Work to complete
Please reproduce every record, keeping each one exactly as written.

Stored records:
..............................

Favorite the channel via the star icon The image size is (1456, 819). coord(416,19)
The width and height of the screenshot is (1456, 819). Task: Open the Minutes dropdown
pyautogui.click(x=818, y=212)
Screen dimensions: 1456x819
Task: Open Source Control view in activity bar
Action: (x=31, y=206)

..............................

Answer for this exercise
Favorite the channel via the star icon The image size is (1456, 819). coord(416,19)
The width and height of the screenshot is (1456, 819). Task: Open the Minutes dropdown
pyautogui.click(x=818, y=212)
Screen dimensions: 1456x819
Task: Open Source Control view in activity bar
Action: (x=31, y=206)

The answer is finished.